Thursday, 11 May 2017

Early May

It's the busiest time of the gardening year. I have pots and trays of seedlings and small plants both indoors and outside. I've hoed and dug more of the vegetable beds, and started clearing the paths around them, and planted more crops - broad beans the latest to go in (which I'd started in cardboard tubes back in March or early April).


There's so much more to do. It's not too late to sow many things - especially this far north, and spring here has been slow, with daytime temperatures only picking up into the mid teens since the start of this month. I recently got a book I've wanted since the last time I blogged here a lot - a book on heirloom tomatoes. This has rekindled my love of lycopersicon, so I ordered a few more varieties - it can't hurt, even if they don't eventually fruit.

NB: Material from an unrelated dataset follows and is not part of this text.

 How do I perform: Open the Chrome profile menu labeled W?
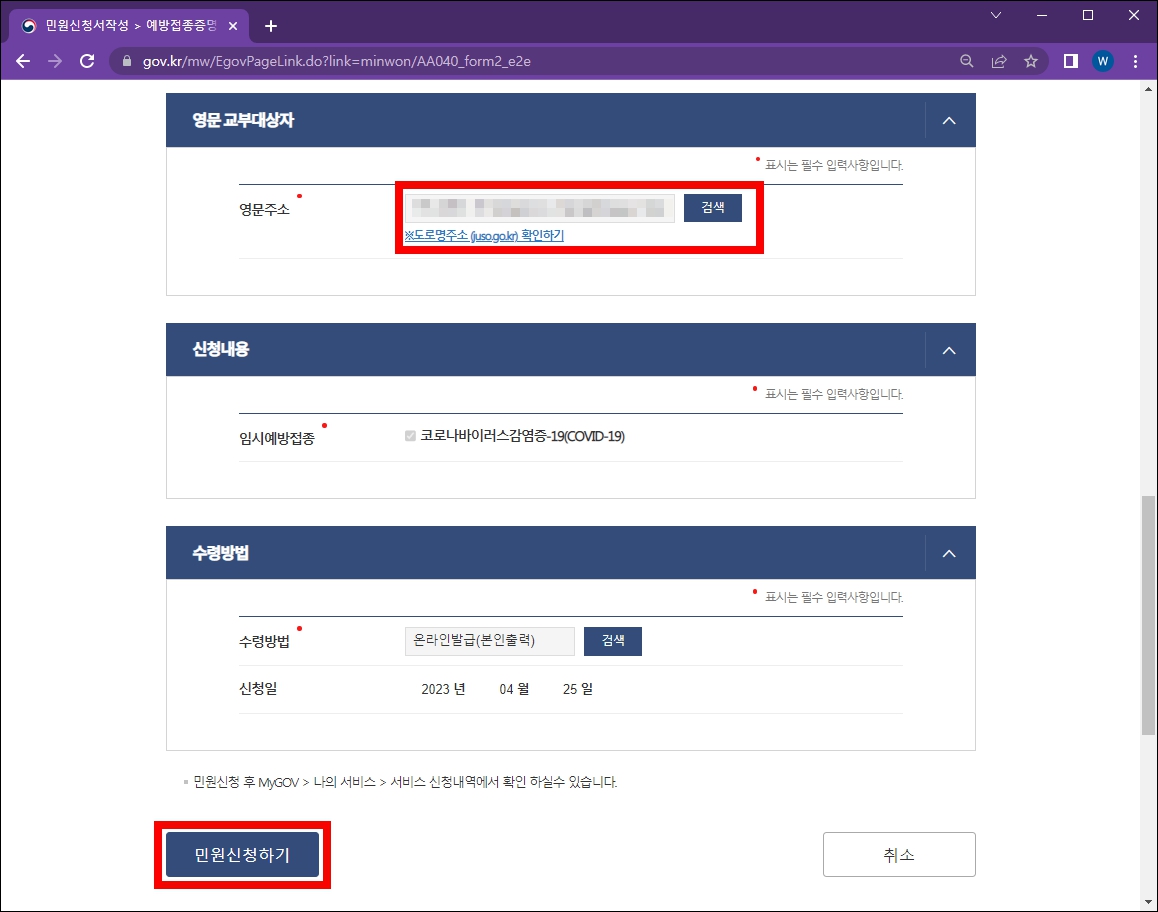(1102, 61)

I have the advantage of a greenhouse and polytunnel here, although both need repairing, so I should be able to extend the season somewhat.

I bought a courgette plant from the botanic garden shop - a yellow-fruited variety. I will grow more from seed, but this tiny plant had even tinier embryonic flowers already sprouting. I repotted it on the first day, and in a week it has roughly doubled in size (I've put it out in the sun during the day, brought it in on the chilly nights). It should provide an early crop until the home-down ones get going. I've never grown a yellow variety - they are so pretty, I couldn't resist.

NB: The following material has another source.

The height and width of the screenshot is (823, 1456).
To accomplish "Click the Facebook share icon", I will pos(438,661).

Elsewhere, I've been tackling an area towards the end of the garden near some trees. I've always envisaged a woodland garden there - bulbs and shade-loving perennials with a seating area. So far it's been the hard task of lifting encroaching turf, digging some organic matter into the hard, dry soil, planting (primulas, Trillium, Cardiocrinum, foxgloves), and mulching. It'll need some care, as it's naturally drier there than I'd like, but then it's been a dry spring so far.

Finally, I've been planning ahead in a less glamorous way, making liquid plant feeds from nettles and comfrey, and dock as it seems similar to comfrey in its growing habit. And for the even longer term, I lifted and divided some comfrey, and potted it up - I'll need lots more leaves in the coming months.

The veg plot a couple of days ago, above; and today, below. Progress!